As it turned out, just being enrolled in the Argosy master’s program provided Tillema the opportunity to achieve the career he wanted. Seven months into his studies, he was promoted to hostage negotiator, working with a regional SWAT team and the Schaumburg police department to diffuse hostage situations, suicide standoffs, and armed barricades. Tillema took classes year round and completed his degree within three years, all while working a demanding, high stress job.

“There was great synchronicity to the process,” Tillema explains. “There would be times when I’d study criminal profiling, for example, and realize I was applying that knowledge in real life just days later. The quality of instructors at Argosy was consistently strong. I really felt the people who taught me were invested in their students and really wanted to see us succeed.”

That connection with his instructors soon paid off in another way. Thanks in part to their recommendations; Tillema was invited to be an Adjunct Instructor at Argosy shortly after graduating. He taught criminal justice and psychology courses at Argosy’s Schaumburg campus for the next four years.

In 2014, Tillema was promoted to Sergeant, and now serves in Schaumburg’s Special Operations Division, focusing on prostitution, drugs, and street crimes. He’s currently developing a crisis communications and hostage negotiations class that he hopes to offer to other police agencies.

Last November, he was invited to speak at TEDxNaperville, billed as “a free-thinking conference that gathers the Chicago areas brightest minds together for a day-long exploration of ideas worth spreading.” Tillema’s topic: “The Secrets of Hostage Negotiators”.

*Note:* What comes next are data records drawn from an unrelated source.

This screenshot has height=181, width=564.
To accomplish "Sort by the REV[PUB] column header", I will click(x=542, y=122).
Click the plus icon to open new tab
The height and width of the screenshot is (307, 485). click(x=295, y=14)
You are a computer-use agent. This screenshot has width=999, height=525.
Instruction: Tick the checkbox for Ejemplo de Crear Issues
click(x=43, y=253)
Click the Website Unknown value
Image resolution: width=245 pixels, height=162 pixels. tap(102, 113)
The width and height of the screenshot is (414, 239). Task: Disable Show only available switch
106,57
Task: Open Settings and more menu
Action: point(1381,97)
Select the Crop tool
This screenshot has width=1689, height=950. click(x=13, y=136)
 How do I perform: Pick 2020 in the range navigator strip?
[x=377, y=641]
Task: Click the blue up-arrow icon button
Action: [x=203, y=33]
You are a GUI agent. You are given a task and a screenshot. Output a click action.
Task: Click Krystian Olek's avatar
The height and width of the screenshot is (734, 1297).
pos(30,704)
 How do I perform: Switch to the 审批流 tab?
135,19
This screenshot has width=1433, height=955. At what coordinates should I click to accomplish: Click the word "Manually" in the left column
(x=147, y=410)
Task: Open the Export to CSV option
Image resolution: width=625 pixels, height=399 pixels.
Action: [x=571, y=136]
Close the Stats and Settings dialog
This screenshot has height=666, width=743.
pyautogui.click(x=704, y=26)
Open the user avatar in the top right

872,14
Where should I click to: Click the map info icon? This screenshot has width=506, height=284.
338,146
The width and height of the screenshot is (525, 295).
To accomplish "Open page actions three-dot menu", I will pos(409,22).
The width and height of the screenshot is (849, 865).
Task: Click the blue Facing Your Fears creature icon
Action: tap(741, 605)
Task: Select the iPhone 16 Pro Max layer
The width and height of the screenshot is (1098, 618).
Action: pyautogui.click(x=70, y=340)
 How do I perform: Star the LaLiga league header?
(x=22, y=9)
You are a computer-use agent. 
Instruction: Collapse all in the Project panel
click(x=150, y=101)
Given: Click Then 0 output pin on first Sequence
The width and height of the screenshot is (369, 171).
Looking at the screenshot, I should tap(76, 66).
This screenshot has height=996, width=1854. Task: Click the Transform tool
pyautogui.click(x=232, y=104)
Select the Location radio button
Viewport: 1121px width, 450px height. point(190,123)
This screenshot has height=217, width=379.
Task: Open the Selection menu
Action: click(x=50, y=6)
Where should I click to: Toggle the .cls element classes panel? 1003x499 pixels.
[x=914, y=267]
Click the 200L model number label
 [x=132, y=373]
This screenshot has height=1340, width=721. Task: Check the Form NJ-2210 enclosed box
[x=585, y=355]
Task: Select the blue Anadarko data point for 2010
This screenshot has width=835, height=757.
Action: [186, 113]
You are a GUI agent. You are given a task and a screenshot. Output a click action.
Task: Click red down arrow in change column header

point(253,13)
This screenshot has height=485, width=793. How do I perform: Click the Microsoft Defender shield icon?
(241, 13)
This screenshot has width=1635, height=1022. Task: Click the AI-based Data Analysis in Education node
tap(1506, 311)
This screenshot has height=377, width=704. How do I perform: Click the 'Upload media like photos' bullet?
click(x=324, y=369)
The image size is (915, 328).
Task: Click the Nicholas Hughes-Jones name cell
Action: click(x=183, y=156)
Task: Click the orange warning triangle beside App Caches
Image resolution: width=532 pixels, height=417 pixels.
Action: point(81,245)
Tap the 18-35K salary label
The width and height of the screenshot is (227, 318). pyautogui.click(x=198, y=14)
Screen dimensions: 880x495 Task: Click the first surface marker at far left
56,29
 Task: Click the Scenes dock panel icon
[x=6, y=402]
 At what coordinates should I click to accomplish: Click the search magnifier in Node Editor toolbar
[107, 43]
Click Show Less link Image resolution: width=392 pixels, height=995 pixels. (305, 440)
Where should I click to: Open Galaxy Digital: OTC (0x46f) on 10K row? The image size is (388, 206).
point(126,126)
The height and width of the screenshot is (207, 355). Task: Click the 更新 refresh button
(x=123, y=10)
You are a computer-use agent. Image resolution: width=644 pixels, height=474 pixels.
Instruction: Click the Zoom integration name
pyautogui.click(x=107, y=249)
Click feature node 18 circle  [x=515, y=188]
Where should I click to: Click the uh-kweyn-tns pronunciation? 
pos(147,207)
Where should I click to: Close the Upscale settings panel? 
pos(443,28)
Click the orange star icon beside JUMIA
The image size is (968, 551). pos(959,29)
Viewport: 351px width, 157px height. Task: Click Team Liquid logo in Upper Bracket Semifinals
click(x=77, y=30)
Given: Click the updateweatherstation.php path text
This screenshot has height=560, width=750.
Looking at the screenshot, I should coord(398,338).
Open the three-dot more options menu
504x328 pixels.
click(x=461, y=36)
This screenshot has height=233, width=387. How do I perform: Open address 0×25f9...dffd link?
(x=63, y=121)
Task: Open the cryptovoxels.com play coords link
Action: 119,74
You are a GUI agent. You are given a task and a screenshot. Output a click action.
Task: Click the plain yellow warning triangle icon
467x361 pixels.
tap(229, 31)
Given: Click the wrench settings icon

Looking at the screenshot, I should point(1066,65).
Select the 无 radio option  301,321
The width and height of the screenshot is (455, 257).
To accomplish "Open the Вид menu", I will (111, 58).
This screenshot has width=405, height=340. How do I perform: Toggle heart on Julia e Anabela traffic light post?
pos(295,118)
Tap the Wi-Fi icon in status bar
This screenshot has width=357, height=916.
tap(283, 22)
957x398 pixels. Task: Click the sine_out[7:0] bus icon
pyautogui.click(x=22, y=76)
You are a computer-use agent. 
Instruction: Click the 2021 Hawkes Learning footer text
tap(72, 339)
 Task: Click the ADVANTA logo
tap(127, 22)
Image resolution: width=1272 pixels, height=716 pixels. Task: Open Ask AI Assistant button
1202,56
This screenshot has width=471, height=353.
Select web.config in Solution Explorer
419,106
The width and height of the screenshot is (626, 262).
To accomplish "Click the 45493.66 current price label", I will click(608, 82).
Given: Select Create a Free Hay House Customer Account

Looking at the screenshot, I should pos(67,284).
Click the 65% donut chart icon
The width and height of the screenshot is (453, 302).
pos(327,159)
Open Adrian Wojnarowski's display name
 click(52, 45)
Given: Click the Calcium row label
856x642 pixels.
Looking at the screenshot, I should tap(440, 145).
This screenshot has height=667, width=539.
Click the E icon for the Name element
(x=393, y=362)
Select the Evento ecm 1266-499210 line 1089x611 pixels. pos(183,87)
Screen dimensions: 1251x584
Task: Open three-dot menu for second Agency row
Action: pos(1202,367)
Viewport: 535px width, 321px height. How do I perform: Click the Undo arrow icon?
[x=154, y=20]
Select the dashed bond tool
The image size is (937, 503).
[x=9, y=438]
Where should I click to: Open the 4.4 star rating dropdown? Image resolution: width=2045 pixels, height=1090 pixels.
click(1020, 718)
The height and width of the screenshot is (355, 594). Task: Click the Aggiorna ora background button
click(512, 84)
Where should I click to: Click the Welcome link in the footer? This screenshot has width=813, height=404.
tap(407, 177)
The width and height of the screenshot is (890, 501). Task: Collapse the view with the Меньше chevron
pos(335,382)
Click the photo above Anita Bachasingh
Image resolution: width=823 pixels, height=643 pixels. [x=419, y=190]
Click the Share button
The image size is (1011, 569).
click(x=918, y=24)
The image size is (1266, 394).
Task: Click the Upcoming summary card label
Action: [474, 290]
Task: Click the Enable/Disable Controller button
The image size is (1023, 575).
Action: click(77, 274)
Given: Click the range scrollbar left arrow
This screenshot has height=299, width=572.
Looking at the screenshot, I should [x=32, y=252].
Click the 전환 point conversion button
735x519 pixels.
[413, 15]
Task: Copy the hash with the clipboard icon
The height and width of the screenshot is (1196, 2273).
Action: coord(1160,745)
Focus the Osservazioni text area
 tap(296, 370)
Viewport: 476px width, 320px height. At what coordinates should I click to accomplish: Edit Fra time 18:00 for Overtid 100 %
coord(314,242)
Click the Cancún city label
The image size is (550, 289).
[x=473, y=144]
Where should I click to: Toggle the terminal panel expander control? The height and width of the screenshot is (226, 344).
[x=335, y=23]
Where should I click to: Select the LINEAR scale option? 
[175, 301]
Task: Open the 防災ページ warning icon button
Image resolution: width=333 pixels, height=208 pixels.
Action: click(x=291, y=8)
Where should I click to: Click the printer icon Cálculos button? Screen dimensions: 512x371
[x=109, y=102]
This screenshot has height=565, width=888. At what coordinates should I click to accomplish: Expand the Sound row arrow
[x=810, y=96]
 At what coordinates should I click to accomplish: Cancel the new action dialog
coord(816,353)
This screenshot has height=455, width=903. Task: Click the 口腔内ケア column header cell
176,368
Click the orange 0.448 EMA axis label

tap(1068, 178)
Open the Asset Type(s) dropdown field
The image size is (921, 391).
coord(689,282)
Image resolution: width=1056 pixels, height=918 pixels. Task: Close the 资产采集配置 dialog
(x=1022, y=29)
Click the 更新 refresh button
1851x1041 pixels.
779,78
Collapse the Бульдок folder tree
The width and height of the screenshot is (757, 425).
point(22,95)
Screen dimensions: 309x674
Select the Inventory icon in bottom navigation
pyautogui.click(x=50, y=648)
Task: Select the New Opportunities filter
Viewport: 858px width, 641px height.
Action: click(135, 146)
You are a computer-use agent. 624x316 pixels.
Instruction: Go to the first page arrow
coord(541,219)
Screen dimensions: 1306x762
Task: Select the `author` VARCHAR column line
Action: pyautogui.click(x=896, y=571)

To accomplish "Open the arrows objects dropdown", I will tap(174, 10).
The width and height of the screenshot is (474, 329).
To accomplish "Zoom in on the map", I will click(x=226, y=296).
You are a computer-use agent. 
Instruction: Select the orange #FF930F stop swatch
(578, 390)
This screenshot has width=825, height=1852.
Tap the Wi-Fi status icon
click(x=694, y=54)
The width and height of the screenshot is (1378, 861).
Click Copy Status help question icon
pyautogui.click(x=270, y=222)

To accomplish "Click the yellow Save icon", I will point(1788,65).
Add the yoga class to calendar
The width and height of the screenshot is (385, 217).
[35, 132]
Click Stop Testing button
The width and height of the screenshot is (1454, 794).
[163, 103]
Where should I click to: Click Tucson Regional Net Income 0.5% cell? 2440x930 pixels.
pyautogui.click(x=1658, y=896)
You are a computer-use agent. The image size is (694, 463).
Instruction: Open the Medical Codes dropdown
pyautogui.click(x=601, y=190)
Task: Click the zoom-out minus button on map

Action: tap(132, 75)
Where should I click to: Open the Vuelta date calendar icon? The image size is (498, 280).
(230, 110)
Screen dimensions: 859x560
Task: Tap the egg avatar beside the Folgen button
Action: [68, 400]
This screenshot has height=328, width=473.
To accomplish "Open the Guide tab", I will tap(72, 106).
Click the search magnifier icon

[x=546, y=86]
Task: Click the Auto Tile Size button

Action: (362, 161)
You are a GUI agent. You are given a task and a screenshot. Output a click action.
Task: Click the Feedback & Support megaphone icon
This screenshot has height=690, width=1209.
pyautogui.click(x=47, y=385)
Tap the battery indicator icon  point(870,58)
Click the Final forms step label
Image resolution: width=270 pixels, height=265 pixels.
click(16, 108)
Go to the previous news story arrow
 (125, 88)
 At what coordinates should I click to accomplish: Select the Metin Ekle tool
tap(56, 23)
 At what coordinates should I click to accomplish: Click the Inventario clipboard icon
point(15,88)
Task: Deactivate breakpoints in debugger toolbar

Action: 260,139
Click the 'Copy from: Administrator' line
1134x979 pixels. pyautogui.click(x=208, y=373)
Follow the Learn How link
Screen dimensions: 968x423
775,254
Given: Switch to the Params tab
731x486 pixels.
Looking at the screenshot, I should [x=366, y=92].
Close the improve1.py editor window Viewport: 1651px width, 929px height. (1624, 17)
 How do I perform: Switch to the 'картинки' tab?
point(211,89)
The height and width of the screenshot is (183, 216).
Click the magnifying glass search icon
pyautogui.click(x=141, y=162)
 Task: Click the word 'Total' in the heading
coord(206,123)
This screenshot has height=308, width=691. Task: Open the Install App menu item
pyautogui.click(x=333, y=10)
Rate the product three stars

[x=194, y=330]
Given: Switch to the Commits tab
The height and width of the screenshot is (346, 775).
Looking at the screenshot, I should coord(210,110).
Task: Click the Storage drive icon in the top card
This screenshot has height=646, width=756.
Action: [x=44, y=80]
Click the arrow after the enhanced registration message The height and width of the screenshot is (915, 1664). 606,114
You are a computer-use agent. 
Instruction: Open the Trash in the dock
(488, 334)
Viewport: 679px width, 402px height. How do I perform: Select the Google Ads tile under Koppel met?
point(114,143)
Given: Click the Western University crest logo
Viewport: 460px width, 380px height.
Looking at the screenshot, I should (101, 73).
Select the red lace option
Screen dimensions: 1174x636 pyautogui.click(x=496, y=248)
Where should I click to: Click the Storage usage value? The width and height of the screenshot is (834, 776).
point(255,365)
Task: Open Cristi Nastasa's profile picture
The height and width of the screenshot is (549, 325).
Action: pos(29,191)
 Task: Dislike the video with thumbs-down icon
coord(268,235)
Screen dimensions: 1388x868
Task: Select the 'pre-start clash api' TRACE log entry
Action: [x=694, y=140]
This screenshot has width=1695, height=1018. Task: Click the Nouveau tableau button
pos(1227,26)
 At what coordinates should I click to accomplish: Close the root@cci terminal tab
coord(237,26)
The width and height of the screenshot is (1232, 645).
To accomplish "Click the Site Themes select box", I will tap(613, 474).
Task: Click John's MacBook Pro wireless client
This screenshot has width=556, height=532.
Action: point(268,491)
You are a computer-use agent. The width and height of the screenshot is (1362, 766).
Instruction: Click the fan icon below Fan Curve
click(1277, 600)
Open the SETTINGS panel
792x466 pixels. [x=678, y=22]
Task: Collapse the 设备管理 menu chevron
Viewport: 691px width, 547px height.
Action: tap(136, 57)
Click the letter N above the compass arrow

“Talking one-on-one to a guy with a gun to his head is easier for me than speaking to audience of 750 people,” Tillema says. “I was pretty nervous, yet I was also aware of the irony that my topic was about communicating under pressure. Choking didn’t seem to be an option.”

Tillema told his audience that the strategies used by hostage negotiators can be successfully applied in everyday communication with a spouse, boss or coworker.

“Whether you’re trying to calm someone who is threatening suicide or trying to diffuse an uncomfortable situation with a co-worker, the basic principles of communication are the same and can be learned by anyone,” Tillema insists. “First, seek to understand. Learn what the other person wants. Also be aware of timing. You have to know when to talk and when to listen.”

Tillema says it’s essential to also be aware of your delivery.

“It’s not always what you say, but how you say it that matters,” he says. “It’s also important to never underestimate the power of respect. When you treat other people with dignity, you can often find common ground and achieve amazing results.”

Tillema, now married and the father of three, says that despite his years of experience in life-and-death negotiations, there are two people who successfully outmaneuver him in any conversation: his eldest children, ages 7 and 4.

“When it comes to getting what they want,” says Tillema, “they have a way of winning every time.”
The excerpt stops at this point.